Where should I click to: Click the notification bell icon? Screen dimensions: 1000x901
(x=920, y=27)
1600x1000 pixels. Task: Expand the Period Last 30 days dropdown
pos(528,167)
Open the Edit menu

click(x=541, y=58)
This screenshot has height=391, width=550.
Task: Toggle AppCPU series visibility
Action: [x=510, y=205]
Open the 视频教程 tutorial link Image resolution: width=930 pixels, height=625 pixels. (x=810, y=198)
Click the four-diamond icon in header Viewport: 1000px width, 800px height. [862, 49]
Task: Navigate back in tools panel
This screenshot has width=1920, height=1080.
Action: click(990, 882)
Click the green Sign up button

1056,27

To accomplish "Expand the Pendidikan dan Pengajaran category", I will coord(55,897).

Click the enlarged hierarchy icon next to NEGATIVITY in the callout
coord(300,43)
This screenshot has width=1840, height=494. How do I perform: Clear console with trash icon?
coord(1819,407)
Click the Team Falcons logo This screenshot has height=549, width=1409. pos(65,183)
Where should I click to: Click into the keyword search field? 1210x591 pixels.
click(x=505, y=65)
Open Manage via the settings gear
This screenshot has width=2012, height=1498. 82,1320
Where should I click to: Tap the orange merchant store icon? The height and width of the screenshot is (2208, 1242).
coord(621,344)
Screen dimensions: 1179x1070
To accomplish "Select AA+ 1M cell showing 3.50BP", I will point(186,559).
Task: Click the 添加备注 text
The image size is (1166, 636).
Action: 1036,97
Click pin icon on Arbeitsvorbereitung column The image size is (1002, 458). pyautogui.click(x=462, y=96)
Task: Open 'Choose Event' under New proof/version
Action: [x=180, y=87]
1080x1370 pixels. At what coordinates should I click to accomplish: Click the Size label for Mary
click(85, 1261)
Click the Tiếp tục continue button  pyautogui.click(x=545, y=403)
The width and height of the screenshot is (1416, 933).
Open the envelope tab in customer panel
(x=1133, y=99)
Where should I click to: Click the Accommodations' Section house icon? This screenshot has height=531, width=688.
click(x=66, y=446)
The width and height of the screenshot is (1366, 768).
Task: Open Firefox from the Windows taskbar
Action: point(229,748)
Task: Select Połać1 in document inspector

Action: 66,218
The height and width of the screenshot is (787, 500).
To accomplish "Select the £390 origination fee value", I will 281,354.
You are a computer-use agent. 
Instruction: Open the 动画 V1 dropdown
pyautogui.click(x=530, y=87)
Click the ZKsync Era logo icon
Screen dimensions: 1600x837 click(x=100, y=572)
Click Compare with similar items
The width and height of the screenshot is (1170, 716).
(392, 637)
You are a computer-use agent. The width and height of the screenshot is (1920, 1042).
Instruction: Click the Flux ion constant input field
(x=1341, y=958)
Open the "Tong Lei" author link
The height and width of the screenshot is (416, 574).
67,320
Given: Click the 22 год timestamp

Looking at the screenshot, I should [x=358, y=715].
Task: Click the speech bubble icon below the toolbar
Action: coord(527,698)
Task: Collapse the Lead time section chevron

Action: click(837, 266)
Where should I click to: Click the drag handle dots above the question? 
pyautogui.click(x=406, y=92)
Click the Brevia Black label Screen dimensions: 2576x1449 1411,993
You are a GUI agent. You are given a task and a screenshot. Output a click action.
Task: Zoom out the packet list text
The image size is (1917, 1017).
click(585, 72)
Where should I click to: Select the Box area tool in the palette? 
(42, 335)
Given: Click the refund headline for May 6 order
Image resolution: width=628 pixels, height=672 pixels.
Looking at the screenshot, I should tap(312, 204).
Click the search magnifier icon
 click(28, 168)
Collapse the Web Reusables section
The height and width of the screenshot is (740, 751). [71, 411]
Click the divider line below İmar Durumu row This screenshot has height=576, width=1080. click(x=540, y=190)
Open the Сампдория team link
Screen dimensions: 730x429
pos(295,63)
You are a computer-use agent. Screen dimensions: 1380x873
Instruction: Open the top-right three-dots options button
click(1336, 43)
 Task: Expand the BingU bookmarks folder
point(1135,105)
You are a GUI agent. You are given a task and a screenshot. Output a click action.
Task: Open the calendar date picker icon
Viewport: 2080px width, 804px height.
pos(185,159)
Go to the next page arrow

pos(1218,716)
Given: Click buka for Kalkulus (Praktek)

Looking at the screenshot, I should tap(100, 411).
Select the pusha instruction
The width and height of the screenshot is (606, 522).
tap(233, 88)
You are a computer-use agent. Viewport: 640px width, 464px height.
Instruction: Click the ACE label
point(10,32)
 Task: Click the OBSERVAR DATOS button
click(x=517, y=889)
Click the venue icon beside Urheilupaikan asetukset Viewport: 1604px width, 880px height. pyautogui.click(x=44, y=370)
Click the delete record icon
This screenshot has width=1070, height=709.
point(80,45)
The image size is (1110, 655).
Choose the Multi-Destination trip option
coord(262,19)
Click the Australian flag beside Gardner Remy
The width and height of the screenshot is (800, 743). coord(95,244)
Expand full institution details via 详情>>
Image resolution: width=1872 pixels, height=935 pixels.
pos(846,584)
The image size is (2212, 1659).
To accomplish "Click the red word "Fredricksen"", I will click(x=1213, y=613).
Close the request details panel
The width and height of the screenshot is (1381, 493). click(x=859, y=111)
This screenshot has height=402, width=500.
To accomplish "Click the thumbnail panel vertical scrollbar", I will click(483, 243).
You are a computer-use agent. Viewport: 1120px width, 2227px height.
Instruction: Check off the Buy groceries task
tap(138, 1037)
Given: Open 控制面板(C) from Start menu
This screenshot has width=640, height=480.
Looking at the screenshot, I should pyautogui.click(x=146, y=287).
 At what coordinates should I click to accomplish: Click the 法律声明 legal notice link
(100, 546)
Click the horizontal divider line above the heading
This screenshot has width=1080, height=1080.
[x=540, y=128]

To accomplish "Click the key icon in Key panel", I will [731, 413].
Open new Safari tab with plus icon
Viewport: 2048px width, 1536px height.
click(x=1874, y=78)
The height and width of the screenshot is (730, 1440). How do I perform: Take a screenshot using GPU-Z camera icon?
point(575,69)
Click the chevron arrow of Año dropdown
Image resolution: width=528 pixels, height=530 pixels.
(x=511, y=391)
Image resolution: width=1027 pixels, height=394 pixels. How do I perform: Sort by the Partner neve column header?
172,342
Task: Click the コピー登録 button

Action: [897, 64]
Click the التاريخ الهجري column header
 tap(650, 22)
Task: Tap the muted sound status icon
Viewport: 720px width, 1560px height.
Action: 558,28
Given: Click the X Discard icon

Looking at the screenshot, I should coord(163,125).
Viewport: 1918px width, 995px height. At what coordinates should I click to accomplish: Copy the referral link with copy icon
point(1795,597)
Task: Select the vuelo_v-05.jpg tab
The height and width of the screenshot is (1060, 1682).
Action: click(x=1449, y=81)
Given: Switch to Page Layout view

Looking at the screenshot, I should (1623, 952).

_Stated exercise_: Can you repeat everything from the line containing "Click the Australian flag beside Gardner Remy" down to the line containing "will click(483, 243).", word for word?

_Response to the exercise_:
Click the Australian flag beside Gardner Remy
The width and height of the screenshot is (800, 743). coord(95,244)
Expand full institution details via 详情>>
Image resolution: width=1872 pixels, height=935 pixels.
pos(846,584)
The image size is (2212, 1659).
To accomplish "Click the red word "Fredricksen"", I will click(x=1213, y=613).
Close the request details panel
The width and height of the screenshot is (1381, 493). click(x=859, y=111)
This screenshot has height=402, width=500.
To accomplish "Click the thumbnail panel vertical scrollbar", I will click(483, 243).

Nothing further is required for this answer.